> WORK TO COMPLETE
Answer these questions from the text on the agentic project harness:
(a) Which readiness level must be in place before production traffic, sensitive data, payments, or customer commitments?
(b) What does the text give as ground truth, rather than memory?
(c) What are the three requirement levels listed under "Standards"?

> STUDY TEXT
The Agentic Project Harness
A baseline operating layer for agent-friendly repositories — four readiness levels from context harness to product harness.
Every repository that an AI agent touches needs a harness: instructions, checks, scripts, docs, pipelines, observability, recovery, and feedback loops. Not the product itself, but the operating layer around it.
The goal is to make a repo easy for humans and agents to understand, modify, verify, deploy, recover, and operate — without relying on hidden context.
The core rule
If a repo needs hidden memory to be changed safely, the harness is incomplete. Encode that memory in files, scripts, checks, dashboards, or documented workflows.
Ground truth is disk, not memory.
Four readiness levels
The harness is organized into four levels so you can adopt incrementally. Each level adds what matters at that stage.
L0: Context harness
Make the repo legible.
| Item | Purpose |
|---|---|
| Agent instructions (AGENTS.md / CLAUDE.md) | Defines repo-specific behavior, guardrails, commands, and forbidden actions |
| README | Fast entry point for humans |
| Skills | Encodes repeatable workflows agents should follow |
| MCP configs | Gives agents structured access to external tools |
| Docs folder | Stores durable product, architecture, and operational context |
| Scratch-pad | Safe place for temporary investigation notes |
| Scripts folder | Holds repeatable operational commands |
| Decision records | Preserves why important choices were made |
L1: Development harness
Make local development repeatable and reviewable.
.env.example— documents required environment variables without leaking secrets.gitignore/.dockerignore— keeps noise and secrets out of git and Docker contexts- Local bootstrap — one documented setup path for a new machine
- Linting and formatting — catches problems before review, keeps diffs focused on behavior
- Pre-commit hooks — moves cheap checks earlier than CI
- Tests and type checks — verifies correctness
- Automated migrations — handles schema changes reproducibly
- Changelog folder — records what changed and why
- Dependency management — controls the supply chain
L2: Production harness
Make the project shippable and recoverable.
This level is required before production traffic, sensitive data, payments, or customer commitments.
- CI/CD pipelines with gated deployment
- Health checks and monitoring
- Database backup and restore automation
- Alerting and runbooks
- Security audits and vulnerability scanning
- Secrets management
- Performance testing
- Incident history
L3: Product harness
Learn from users and operate as a product.
This level is project-dependent — adopt it when stage, team size, compliance, or growth motion justifies it.
- User feedback collection and analysis
- License and legal documentation
- Feature flags and experimentation
- Customer support system
- Issue tracking
- Marketing and outreach
Recommended repo shape
.
├── AGENTS.md or CLAUDE.md
├── README.md
├── .env.example
├── .gitignore
├── .dockerignore
├── docs/
├── scripts/
├── changelog/
├── scratch-pad/
├── infra/
├── migrations/
├── tests/
└── .github/workflows/
Folder names matter less than discoverability. A new maintainer or agent should find instructions, commands, docs, verification, release history, and runbooks within minutes.
Completion discipline
The harness includes a completion protocol that agents follow before declaring work done:
- Recover state from disk — start with
git statusandgit diffto find the actual changed files - Inspect — look for edge cases, stale assumptions, missing tests, state leakage, and docs drift
- Verify — run the completion check script and fix issues before final response
- Report — state files changed, checks run, and remaining risk
A lightweight completion_check.sh script prints dirty files, touched files, untracked files, conflict markers, debug/TODO markers, and large uncommitted files. Wire it into git hooks later.
When context is tight, scale the pass down but don't skip it. Prioritize: money/payment state, auth/privacy, production/deploy risk, data correctness, runtime state, user-facing UX, docs/tests.
Standards
Each harness item uses one of three requirement levels:
| Standard | Meaning |
|---|---|
| Required | Every serious repo needs this. Missing it creates avoidable risk. |
| Production-required | Required before production traffic, sensitive data, or customer commitments. |
| Project-dependent | Required only when stage, team size, or compliance justifies it. |
This keeps the harness proportionate to the project's actual risk surface rather than applying everything everywhere.

> DATA SUPPLIED
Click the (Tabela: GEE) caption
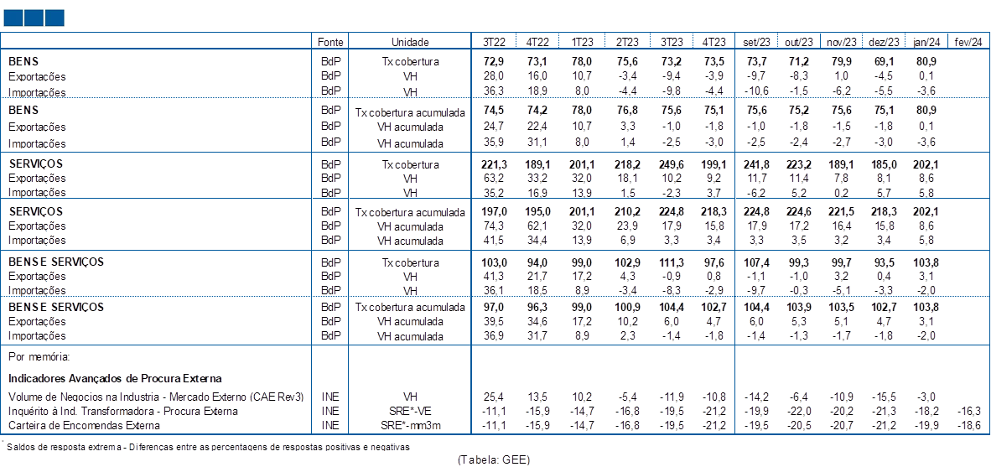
--
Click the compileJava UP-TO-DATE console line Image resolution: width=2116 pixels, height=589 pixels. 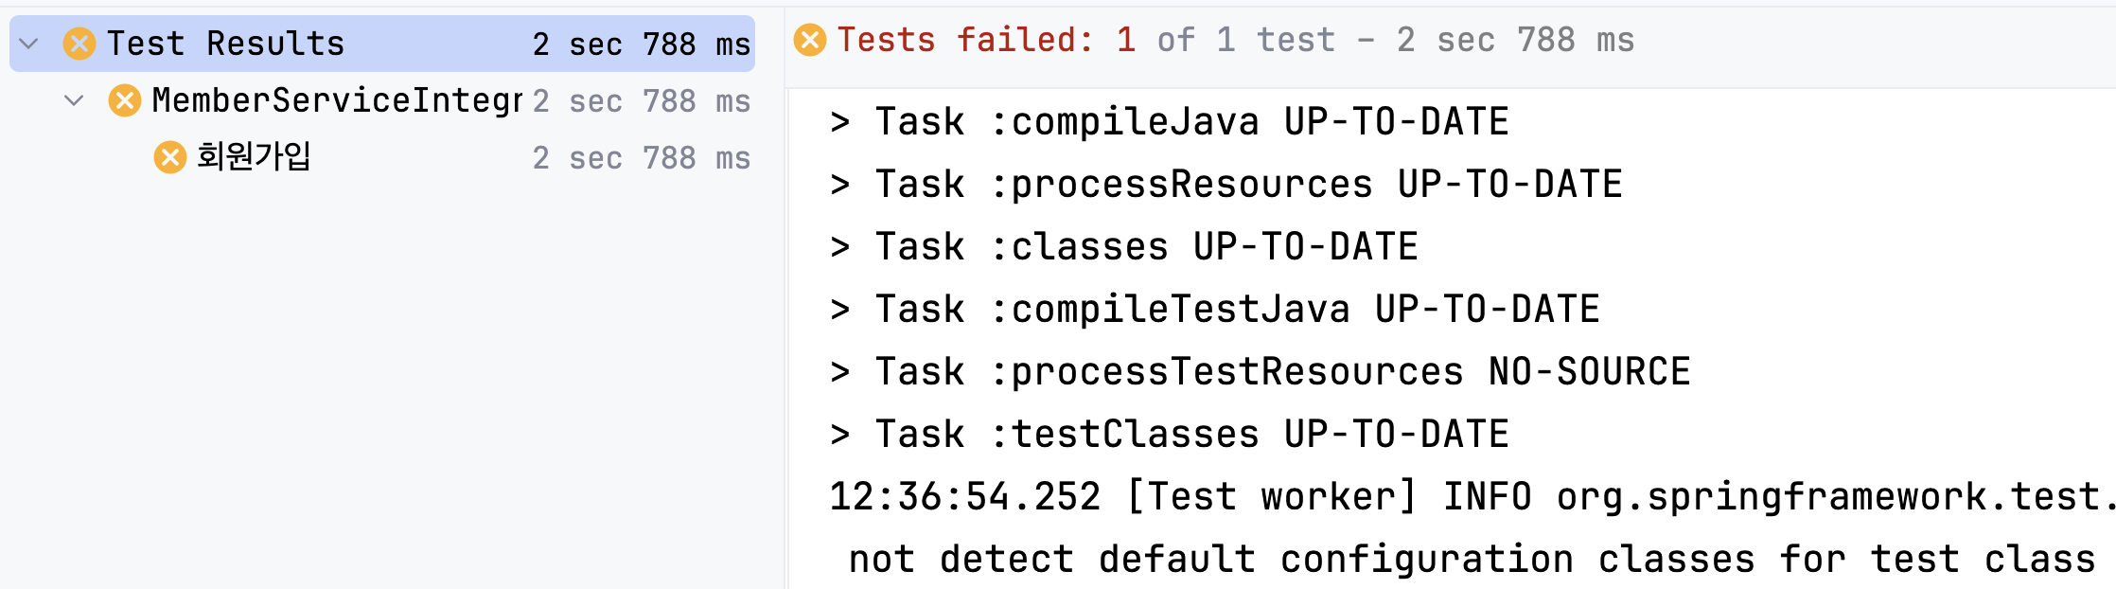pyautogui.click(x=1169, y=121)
==
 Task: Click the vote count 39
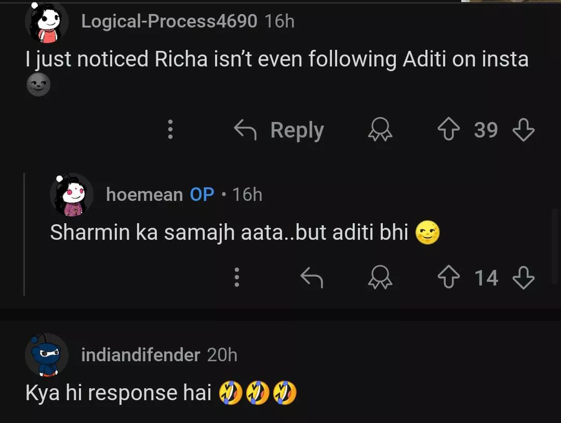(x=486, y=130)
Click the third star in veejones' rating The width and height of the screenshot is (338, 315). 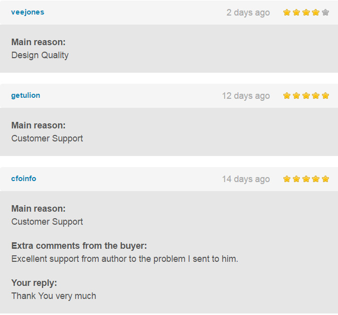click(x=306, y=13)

> EXERCISE SOLUTION
(a) L2: Production harness
(b) Disk
(c) Required, Production-required, and Project-dependent